Figure 4.

Application of DiDBiT to identify newly synthesized proteins in HEK cells. (a) Schematic of the biotin-AHA modification with mass gain of 523.2749 on methionine sites in peptides. (b) HEK cells were exposed to AHA for 1 h. Starting from 10 mg of protein lysate and using MudPIT analysis, we identified 4210 modified peptides corresponding to 1817 newly synthesized proteins by a mass gain of 523.2749. We identified and filtered out 711 unmodified peptides corresponding to 345 proteins. As expected, only unmodified peptides were detected in the analyses from NeutrAvidin beads flow-through after peptide enrichment, no modified peptides were detected. (c) Analysis of the cellular compartments from which newly synthesized proteins were identified (d) Comparison of DiDBiT and on-bead digestion to detect AHA-biotin labeled newly synthesized proteins from HEK cells. Starting from 6 mg of protein lysate and using reverse-phase separation coupled to MS analysis, DiDBiT increased detection of modified proteins 23-fold. (e) Venn diagram showing the selective identification of biotinylated proteins using DiDBiT compared to the detection of unmodified peptides from on-bead digestion.
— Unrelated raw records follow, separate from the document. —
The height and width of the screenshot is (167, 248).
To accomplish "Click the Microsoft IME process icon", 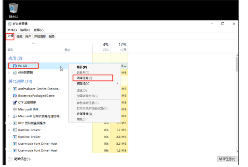I will (x=15, y=109).
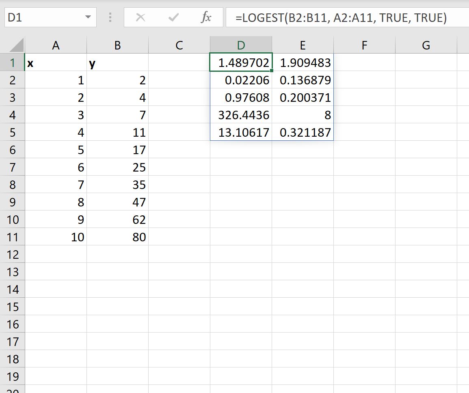This screenshot has width=469, height=393.
Task: Click the Enter checkmark icon
Action: (173, 17)
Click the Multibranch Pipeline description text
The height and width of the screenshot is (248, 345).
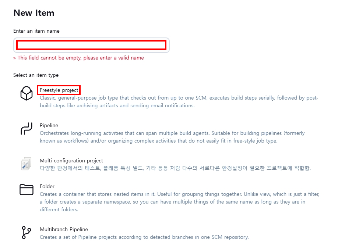tap(144, 237)
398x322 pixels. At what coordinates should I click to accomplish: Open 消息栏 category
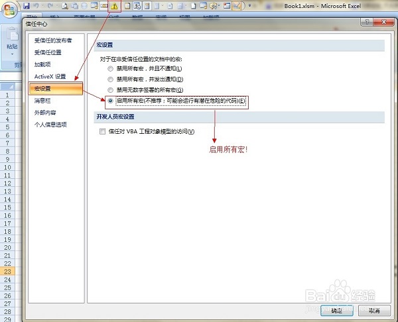coord(43,101)
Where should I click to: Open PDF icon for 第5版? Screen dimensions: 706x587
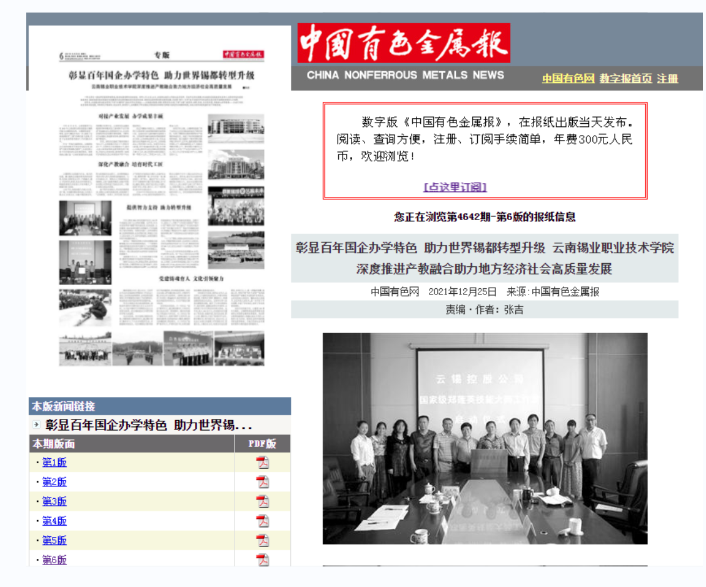(263, 540)
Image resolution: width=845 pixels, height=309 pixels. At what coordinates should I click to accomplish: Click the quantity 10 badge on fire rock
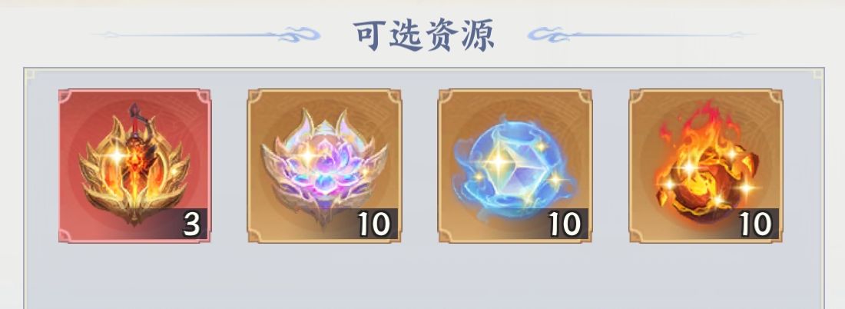(x=757, y=223)
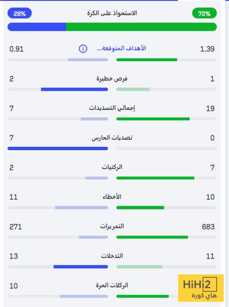The image size is (229, 307).
Task: Click the 683 passes value
Action: point(208,227)
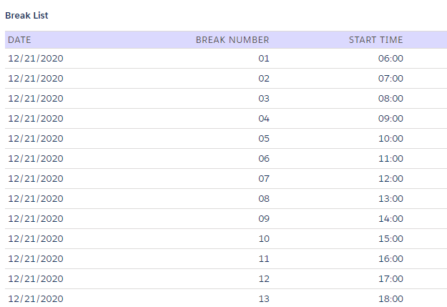Screen dimensions: 447x307
Task: Click the START TIME column header
Action: 375,40
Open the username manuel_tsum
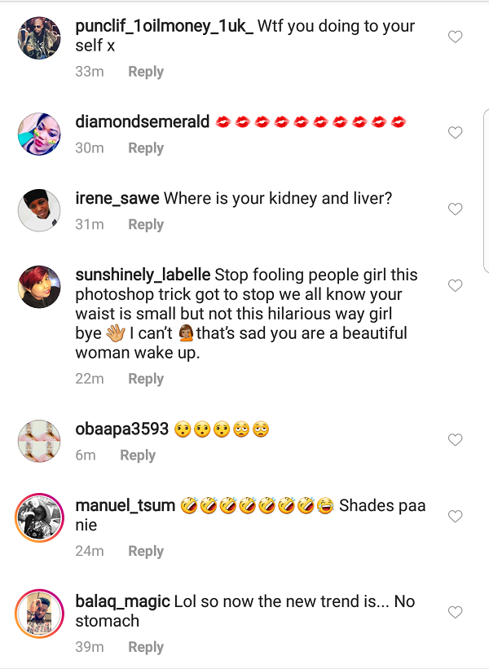Viewport: 489px width, 669px height. [x=123, y=505]
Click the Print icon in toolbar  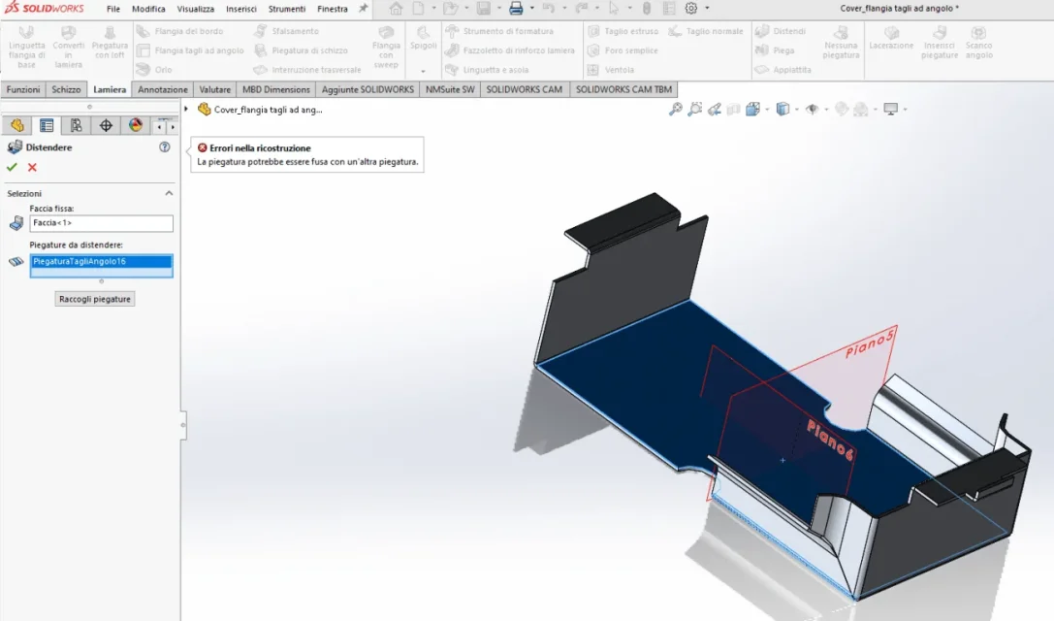(x=516, y=9)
More than half of the biotinylated proteins identified by DiDBiT were not detected in samples from on-bead digestion. The majority of unmodified proteins (86%) detected by on-bead digestion were not detected by with DiDBiT, and are likely contaminants from incomplete purification of biotinylated proteins. (g) Plots of the number of peptides per protein for DiDBiT and on-bead digestion. AHA-labeling results in relatively sparse coverage.